## Data excerpts
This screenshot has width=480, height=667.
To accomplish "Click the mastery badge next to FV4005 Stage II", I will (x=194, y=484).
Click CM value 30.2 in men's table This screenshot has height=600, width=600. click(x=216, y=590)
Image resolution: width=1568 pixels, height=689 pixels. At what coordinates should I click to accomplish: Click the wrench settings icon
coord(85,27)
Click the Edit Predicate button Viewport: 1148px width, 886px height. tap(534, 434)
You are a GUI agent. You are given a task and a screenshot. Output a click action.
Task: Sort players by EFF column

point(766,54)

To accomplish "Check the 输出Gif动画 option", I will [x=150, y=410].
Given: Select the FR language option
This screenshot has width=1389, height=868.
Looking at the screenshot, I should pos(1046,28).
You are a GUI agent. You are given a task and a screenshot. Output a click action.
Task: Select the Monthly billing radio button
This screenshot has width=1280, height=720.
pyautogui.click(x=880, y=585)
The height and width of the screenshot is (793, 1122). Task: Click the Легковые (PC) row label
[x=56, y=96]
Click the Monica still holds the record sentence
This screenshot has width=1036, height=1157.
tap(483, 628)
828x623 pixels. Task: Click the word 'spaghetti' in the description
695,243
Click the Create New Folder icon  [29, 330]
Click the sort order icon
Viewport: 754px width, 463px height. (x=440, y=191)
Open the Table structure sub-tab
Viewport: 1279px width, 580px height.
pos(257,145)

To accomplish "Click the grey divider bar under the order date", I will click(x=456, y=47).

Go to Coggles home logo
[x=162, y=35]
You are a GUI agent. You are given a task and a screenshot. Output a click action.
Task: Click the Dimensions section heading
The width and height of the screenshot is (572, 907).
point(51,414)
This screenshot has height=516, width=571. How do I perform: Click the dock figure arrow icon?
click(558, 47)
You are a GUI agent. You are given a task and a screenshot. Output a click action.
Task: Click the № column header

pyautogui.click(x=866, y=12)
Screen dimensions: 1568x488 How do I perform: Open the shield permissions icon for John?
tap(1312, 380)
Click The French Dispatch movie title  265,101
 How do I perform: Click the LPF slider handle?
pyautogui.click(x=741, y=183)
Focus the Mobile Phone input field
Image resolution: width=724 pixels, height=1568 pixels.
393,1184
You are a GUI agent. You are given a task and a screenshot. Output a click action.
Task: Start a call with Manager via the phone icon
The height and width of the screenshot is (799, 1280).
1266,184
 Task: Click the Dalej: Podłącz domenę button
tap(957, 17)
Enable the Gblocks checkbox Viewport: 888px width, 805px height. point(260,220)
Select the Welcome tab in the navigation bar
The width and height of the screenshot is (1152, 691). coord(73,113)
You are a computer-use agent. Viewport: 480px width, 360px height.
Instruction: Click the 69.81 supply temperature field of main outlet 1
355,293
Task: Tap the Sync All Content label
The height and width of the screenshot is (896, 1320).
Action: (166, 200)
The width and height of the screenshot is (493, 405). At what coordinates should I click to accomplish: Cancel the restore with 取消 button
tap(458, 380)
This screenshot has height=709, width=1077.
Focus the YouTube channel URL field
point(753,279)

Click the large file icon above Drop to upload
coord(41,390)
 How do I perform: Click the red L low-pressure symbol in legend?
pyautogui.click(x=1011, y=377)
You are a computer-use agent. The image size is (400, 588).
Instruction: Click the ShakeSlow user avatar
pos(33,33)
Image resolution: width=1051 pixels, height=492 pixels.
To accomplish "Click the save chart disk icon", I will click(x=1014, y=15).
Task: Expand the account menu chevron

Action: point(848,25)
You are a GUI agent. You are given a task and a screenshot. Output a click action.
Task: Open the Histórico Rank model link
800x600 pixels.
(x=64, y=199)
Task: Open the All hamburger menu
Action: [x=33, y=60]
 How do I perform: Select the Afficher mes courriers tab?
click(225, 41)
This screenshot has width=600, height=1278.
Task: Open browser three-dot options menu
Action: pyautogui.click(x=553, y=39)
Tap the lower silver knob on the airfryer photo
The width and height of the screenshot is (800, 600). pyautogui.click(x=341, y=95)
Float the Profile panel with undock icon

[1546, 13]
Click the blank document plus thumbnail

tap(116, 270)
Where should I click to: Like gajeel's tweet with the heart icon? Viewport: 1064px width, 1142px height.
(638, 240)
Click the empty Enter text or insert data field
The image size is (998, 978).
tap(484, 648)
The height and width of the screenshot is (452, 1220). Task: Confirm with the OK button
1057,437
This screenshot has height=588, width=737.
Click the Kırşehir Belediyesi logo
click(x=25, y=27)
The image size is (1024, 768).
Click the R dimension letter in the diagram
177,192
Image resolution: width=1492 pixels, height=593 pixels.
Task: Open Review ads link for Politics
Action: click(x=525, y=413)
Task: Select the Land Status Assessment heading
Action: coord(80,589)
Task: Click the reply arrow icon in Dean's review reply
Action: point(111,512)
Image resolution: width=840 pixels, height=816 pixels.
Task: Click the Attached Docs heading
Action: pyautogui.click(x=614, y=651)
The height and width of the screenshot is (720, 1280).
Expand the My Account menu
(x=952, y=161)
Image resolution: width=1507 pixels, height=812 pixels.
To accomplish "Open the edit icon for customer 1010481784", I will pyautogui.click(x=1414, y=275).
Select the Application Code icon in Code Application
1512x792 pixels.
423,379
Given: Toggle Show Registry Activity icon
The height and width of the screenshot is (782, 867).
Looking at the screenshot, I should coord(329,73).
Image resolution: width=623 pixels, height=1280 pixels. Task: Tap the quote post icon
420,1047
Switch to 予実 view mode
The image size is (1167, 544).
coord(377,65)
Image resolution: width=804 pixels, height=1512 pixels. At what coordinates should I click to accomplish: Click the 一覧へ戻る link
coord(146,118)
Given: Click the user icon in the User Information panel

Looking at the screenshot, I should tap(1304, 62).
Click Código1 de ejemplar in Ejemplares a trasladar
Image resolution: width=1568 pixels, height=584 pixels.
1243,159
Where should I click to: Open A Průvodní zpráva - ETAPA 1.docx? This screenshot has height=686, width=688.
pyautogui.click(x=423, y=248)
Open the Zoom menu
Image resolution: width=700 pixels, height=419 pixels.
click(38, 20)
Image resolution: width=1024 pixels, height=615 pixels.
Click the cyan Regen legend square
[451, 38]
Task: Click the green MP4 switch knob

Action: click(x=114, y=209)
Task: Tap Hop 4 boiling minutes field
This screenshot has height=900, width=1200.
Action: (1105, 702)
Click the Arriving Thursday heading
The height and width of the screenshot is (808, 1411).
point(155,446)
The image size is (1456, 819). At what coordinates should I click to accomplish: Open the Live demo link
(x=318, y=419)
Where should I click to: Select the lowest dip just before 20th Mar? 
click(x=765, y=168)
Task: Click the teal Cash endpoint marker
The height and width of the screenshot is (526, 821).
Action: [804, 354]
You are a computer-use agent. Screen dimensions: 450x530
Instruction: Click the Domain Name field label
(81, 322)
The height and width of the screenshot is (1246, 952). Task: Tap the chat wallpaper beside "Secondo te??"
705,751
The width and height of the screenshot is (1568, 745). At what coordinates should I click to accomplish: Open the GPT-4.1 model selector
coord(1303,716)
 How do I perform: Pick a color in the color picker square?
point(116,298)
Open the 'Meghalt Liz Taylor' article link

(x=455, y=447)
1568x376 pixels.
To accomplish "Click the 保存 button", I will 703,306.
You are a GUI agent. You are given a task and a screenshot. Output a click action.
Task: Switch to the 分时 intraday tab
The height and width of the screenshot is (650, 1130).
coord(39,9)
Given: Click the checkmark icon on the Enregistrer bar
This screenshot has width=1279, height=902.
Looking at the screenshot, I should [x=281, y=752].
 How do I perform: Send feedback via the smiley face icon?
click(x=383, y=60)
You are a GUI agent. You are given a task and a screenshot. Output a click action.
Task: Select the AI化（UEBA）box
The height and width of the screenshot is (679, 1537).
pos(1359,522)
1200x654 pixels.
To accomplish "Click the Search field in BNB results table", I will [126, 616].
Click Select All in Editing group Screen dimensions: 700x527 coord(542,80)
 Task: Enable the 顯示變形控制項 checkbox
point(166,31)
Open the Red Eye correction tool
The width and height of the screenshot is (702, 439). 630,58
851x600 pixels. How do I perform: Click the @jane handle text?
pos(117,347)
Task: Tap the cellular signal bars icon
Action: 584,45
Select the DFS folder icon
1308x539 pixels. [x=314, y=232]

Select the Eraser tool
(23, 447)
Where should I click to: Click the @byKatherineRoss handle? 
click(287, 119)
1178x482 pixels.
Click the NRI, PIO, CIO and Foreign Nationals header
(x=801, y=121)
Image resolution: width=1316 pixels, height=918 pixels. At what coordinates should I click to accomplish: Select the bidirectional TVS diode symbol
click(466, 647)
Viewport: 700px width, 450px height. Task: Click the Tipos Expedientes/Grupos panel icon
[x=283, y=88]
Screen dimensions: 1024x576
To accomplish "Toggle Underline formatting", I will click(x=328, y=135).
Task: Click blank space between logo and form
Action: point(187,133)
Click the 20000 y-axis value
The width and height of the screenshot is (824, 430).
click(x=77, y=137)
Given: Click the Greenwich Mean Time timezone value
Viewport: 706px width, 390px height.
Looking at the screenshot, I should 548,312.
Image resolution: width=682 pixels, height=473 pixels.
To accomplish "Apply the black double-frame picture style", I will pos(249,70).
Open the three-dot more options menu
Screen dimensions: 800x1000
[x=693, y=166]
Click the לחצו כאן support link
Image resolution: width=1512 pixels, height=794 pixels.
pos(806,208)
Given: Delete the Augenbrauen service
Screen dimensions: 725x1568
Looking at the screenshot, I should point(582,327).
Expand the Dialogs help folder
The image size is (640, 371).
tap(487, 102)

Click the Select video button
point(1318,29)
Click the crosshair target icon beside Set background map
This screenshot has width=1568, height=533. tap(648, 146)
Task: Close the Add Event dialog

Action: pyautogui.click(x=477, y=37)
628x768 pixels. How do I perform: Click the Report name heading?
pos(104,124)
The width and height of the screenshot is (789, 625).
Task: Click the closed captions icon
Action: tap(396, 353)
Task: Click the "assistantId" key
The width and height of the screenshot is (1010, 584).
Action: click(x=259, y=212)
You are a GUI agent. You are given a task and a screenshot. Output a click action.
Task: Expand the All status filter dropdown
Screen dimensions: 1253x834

## Task statement
Which lines should be output? Exactly those from the first line of the data through the line containing "Click the Edit", inclusive.

## Task answer
This screenshot has width=480, height=667.
To accomplish "Click the mastery badge next to FV4005 Stage II", I will (x=194, y=484).
Click CM value 30.2 in men's table This screenshot has height=600, width=600. click(x=216, y=590)
Image resolution: width=1568 pixels, height=689 pixels. At what coordinates should I click to accomplish: Click the wrench settings icon
coord(85,27)
Click the Edit Predicate button Viewport: 1148px width, 886px height. tap(534, 434)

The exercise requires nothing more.